At least 97 people have been killed in Sudan in fighting between the country’s army and paramilitaries. Rapid Support Forces (RSF) enters the third day, Alazeera is reporting.
Fighting continued on Monday, including fresh shelling, despite the two groups reaching a ceasefire agreement.
PREMIUM TIMES notify how fighting erupted in Khartoum on Saturday between the Sudanese army and the RSF, killing at least 56 people and wounding 595 others, including fighters.
The two groups have been vying for power as political factions negotiate to form a transitional government after a military coup in 2021. The tensions stem from disagreement over how the paramilitary force should be integrated into the armed forces and who should oversee that process.

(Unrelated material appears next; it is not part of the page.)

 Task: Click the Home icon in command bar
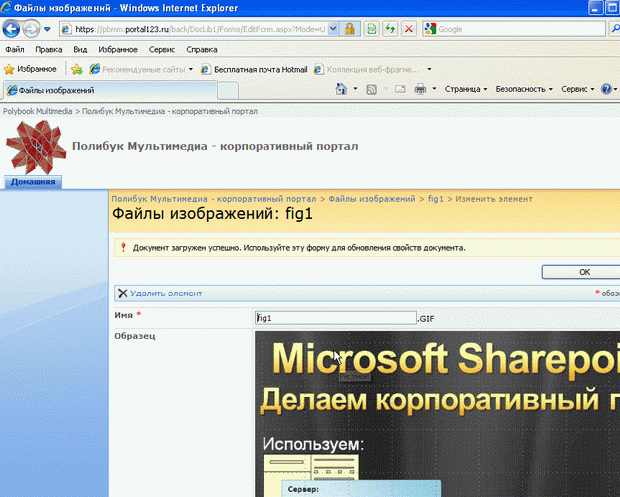(x=342, y=89)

He said that the army has taken over the national television and will communicate to the public through the channel.
In a statement on Monday, Sudan’s foreign ministry called the RSF a rebel entity fighting against the state, ordering its disbandment.
RSF’s Mohammed Daglo tweeted: “The international community must take action now and intervene against the crimes of Sudanese General Abdel Fattah Al-Burhan, a radical Islamist who is bombing civilians from the air. His army is waging a brutal campaign against innocent people. , bombing with MiGs.’
He said his group is fighting radical Islamists who hope to keep Sudan isolated and in darkness and far from democracy.
“We will continue to pursue Al-Burhan and bring him to justice,” he said, adding that the ongoing struggle is the price of democracy.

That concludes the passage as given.